I get that to residents boundary reviews are not just about the numbers. The residents of McKellar Park feel they are being removed from a ward they identify with but there are many factors to be looked at.
First and foremost, McKellar Park residents have raised the school issue. This is primarily in regards to concerns of the OCDSB boundaries more than the other three school boards. Parents are worried that a change in municipal boundaries might affect school catchment area. To address this the OCDSB released a statement confirming that school catchment boundaries are not affected by ward boundaries. As a former OCDSB trustee for eight years who went through catchment area changes I can attest that catchment changes have more to do with the capacity of the school and not ward boundaries. Major shifts of catchment areas are only taken on with the consultation of residents and are done only when there are major enrollment shifts throughout the district. The current catchment areas for schools, especially high schools, regularly cross ward boundaries such as Nepean High school where my oldest son attended despite our home being in Bay Ward.

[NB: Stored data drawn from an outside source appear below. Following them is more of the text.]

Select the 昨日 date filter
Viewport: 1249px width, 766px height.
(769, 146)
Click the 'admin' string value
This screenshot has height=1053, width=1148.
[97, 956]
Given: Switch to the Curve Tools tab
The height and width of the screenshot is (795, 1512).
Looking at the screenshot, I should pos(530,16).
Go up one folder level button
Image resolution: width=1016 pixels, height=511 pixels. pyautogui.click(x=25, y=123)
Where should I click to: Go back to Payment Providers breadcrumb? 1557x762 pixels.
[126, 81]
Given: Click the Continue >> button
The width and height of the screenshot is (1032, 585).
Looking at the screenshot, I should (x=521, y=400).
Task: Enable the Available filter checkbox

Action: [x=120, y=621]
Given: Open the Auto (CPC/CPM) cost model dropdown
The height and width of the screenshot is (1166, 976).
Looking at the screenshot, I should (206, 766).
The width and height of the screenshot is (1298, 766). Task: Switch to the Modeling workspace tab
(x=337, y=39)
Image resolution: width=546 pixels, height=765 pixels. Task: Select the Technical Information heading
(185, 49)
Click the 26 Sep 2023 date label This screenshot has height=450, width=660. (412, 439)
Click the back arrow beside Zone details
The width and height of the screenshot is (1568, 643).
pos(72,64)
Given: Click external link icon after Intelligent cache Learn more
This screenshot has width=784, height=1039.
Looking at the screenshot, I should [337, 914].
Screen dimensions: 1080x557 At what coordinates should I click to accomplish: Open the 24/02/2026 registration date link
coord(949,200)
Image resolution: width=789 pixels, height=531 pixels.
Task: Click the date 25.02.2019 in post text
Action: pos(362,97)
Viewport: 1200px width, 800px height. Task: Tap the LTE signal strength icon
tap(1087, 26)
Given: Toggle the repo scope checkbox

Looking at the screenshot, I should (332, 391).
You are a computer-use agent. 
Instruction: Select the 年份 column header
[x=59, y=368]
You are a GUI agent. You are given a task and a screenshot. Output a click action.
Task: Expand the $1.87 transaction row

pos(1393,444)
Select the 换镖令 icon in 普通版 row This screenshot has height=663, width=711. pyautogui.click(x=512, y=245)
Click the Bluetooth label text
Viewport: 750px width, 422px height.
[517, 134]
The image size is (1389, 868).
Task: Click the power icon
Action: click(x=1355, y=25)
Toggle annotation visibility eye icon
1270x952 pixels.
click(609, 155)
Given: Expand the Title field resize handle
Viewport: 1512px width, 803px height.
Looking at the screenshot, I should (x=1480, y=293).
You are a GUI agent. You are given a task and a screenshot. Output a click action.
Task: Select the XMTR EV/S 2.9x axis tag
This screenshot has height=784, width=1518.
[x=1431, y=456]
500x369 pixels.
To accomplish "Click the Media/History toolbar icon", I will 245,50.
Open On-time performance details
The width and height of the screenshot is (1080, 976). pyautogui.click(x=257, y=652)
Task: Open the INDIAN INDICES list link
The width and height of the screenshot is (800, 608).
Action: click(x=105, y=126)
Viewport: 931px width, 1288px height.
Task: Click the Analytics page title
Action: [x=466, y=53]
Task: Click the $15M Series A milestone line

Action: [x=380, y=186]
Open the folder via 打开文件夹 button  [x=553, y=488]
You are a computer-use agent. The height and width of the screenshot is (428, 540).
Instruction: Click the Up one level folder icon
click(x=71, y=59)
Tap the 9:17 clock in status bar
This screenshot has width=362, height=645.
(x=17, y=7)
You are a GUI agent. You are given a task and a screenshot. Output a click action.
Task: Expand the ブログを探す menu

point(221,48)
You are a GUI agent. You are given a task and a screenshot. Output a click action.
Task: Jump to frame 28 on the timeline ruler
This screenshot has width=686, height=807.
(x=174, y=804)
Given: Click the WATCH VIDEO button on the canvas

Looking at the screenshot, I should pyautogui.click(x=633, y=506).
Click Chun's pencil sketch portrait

In terms of other points raised by McKellar Park residents, both Bay and Kitchissippi have excellent shopping and services. I expect there will continue to be cross migration in both communities.
Where communities take an interest in a development on the other side of the line, their councillors get involved. Every councillor gets the same vote on applications.
As the current representative for Bay Ward, I can state that this ward identifies as urban and under the new Official Plan it is labelled as having both inner and outer urban zones. I expect the Stage 2 LRT will give Bay Ward an even more urban feel by including more main street development along Richmond Road in the coming years. Neighbourhoods like Carlingwood and Woodpark have much in common with McKellar Park.
I can join my colleague Councillor Leiper in saying “that good urban design, sustainable transportation including great public transit and active transportation routes, the preservation of greenspace and achieving equity in our city are not just “urban” values. They are shared further and further afield from downtown Ottawa. Sherbourne is not a dividing line today and it won’t be in future between “urban” and “suburban”. All wards are diverse and virtually none are comprised of a monolithic built form and perspectives on city-building. Every councillor in Ottawa faces the challenge of representing a rich spectrum of views, which is as it should be.”
After the 2022 election McKellar Park will join with Bay Ward and I hope they will grow to feel welcome.
Summary from FEDCO Committee: On Tuesday, December 1, the ward boundary review focused on six options for new ward boundaries and the report recommends a structure composed of 24 wards, with 12 urban wards, nine suburban wards and three rural wards. The recommended boundaries minimize changes to existing ward boundaries. The City last completed a major ward boundary review in 2005, establishing the current 23 wards.
Recommendations from the meeting will rise to Council on Wednesday, December 9.